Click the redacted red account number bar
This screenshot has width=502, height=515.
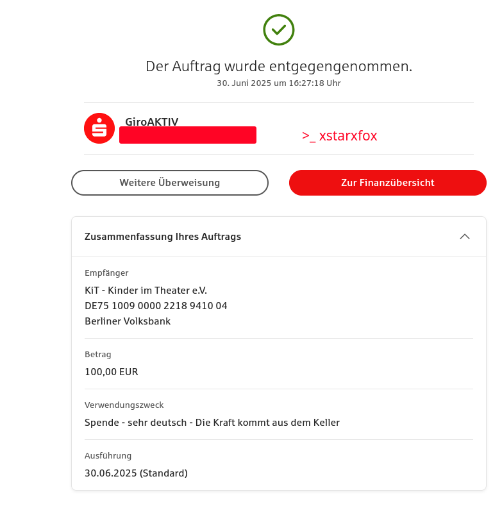click(187, 135)
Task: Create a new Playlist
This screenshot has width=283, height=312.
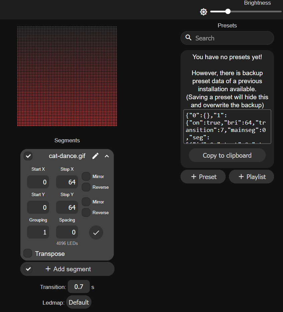Action: point(251,177)
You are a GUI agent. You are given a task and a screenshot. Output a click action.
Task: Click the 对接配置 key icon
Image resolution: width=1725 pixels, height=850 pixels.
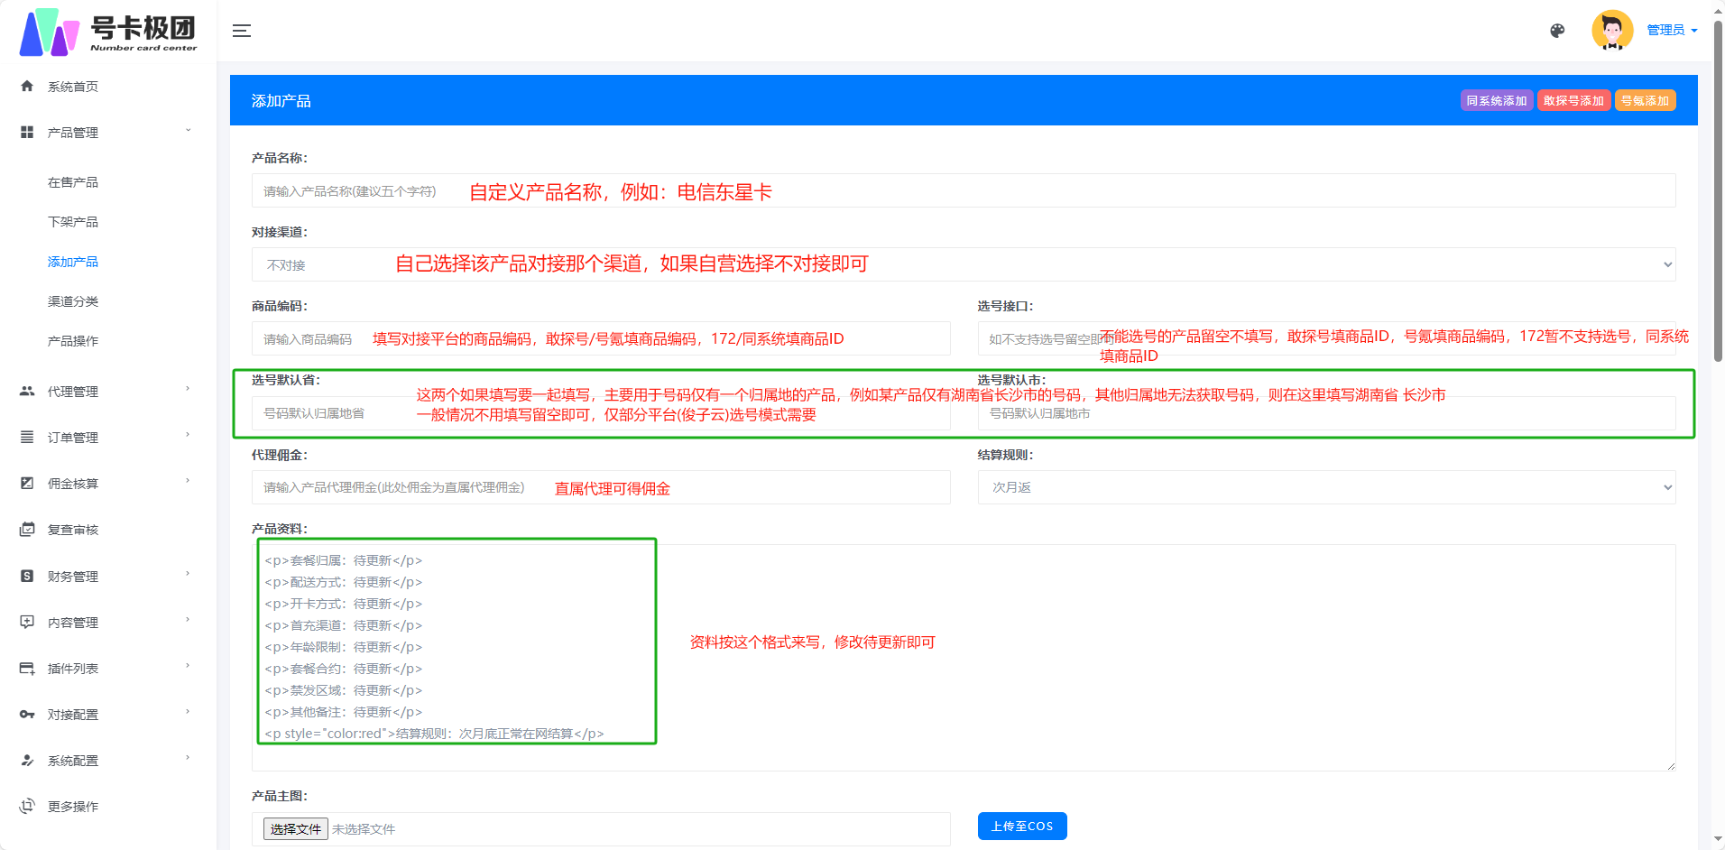27,715
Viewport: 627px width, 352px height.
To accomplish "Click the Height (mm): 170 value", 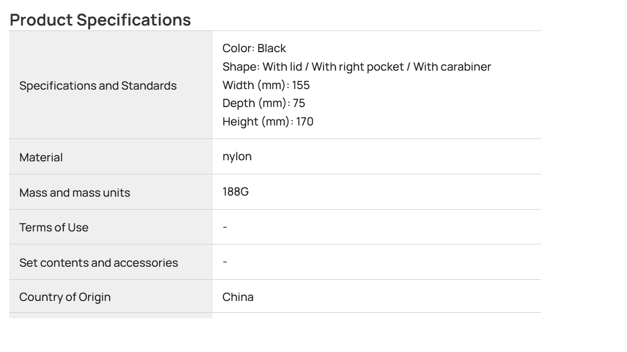I will click(x=268, y=122).
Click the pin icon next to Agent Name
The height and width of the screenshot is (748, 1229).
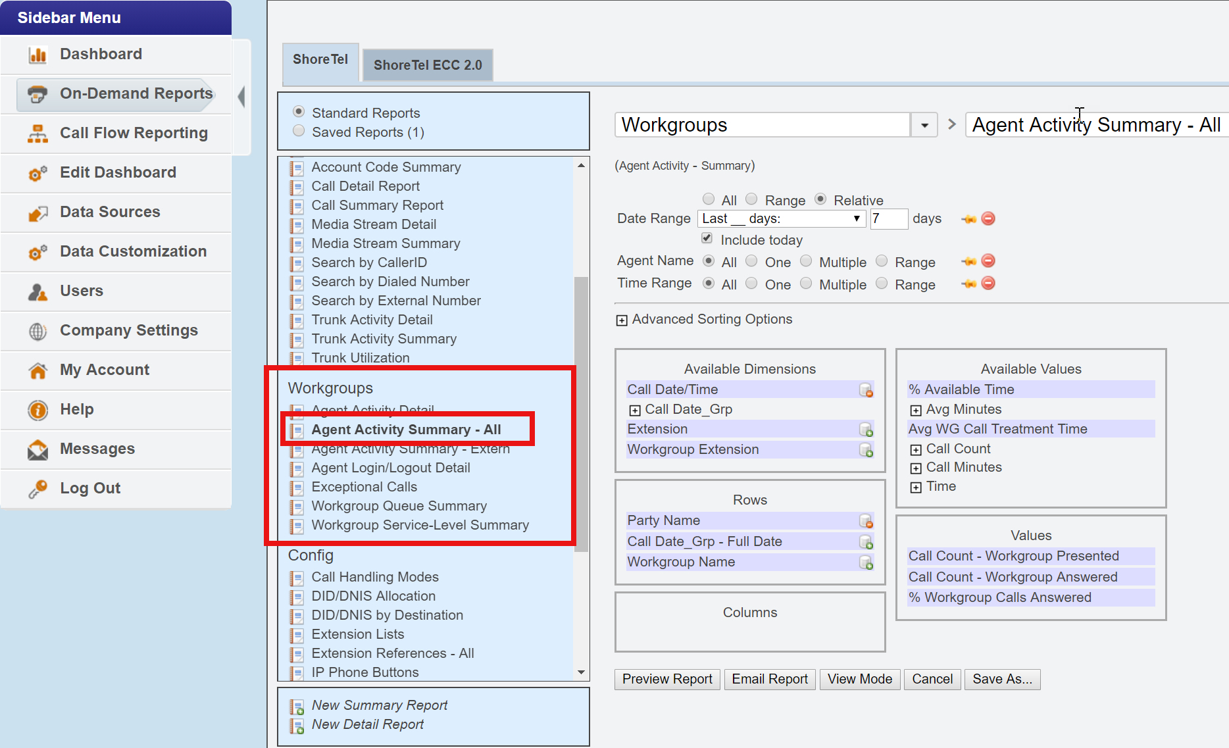point(968,261)
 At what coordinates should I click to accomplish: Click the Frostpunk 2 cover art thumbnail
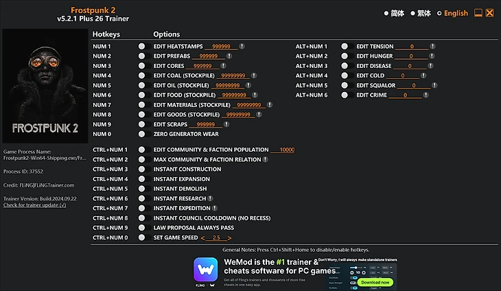pyautogui.click(x=45, y=86)
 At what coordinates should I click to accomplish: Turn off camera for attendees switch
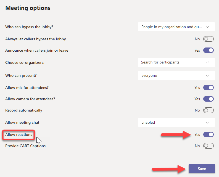[x=208, y=99]
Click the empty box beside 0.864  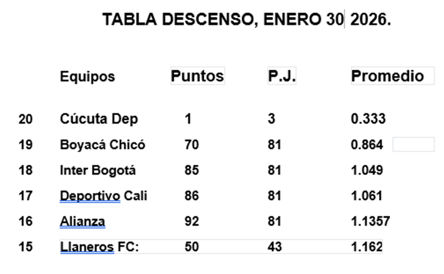(413, 144)

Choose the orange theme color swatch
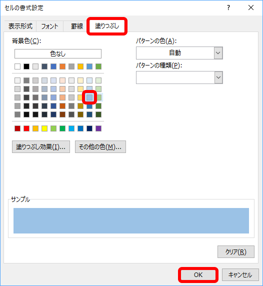63,67
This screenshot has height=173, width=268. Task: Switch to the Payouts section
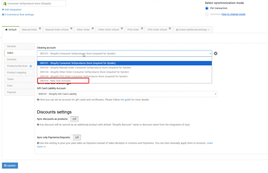(12, 92)

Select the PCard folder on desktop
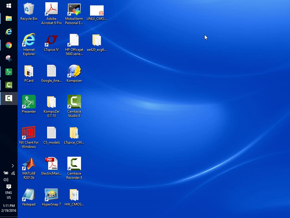29,72
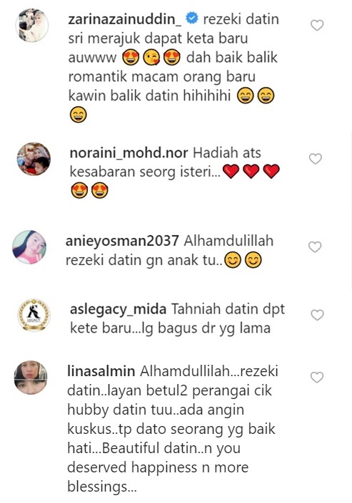The height and width of the screenshot is (503, 352).
Task: Click the scrollbar track at right edge
Action: click(x=351, y=210)
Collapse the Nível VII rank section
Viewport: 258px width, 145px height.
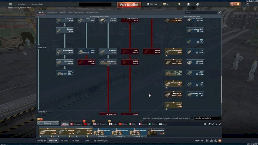tap(42, 47)
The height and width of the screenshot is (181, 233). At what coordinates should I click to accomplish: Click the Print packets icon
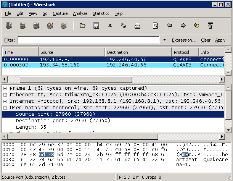137,26
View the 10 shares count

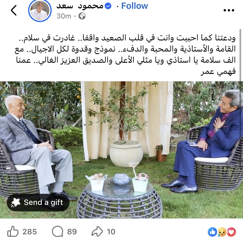(x=111, y=232)
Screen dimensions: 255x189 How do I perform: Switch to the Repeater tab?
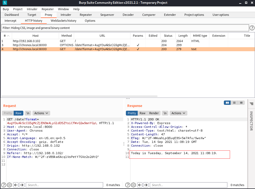(86, 15)
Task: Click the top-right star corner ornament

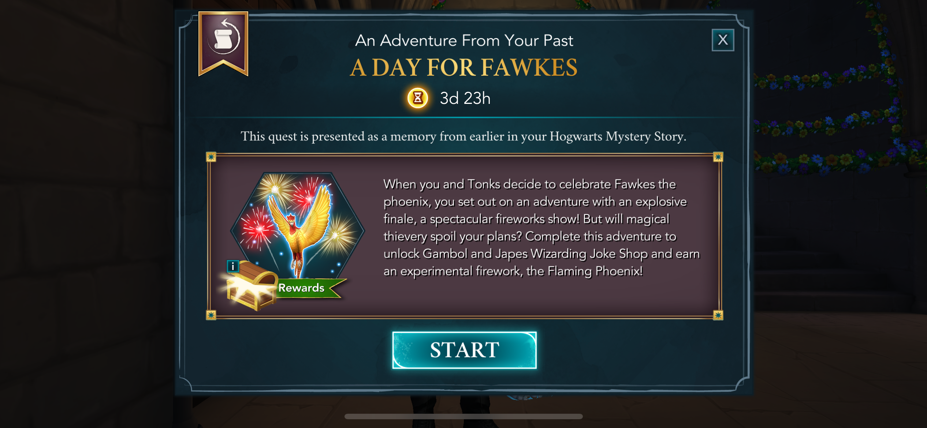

◆ ◆ ◆ ◆ ◆ ◆ ◆

◆ Problem to work on
Print only the lines from the line that contains "This screenshot has height=173, width=268." to the final line of the data, inclusive. Pictures stay out.

◆ Written response
This screenshot has height=173, width=268. Task: Switch to the Payouts section
(12, 92)

Select the PCard folder on desktop
29,72
The height and width of the screenshot is (503, 352).
Task: Click the scrollbar track at right edge
Action: click(x=351, y=210)
Collapse the Nível VII rank section
Viewport: 258px width, 145px height.
tap(42, 47)
The height and width of the screenshot is (181, 233). At what coordinates should I click to accomplish: Click the Print packets icon
137,26
View the 10 shares count

(x=111, y=232)
Screen dimensions: 255x189 How do I perform: Switch to the Repeater tab?
(86, 15)
Task: Click the top-right star corner ornament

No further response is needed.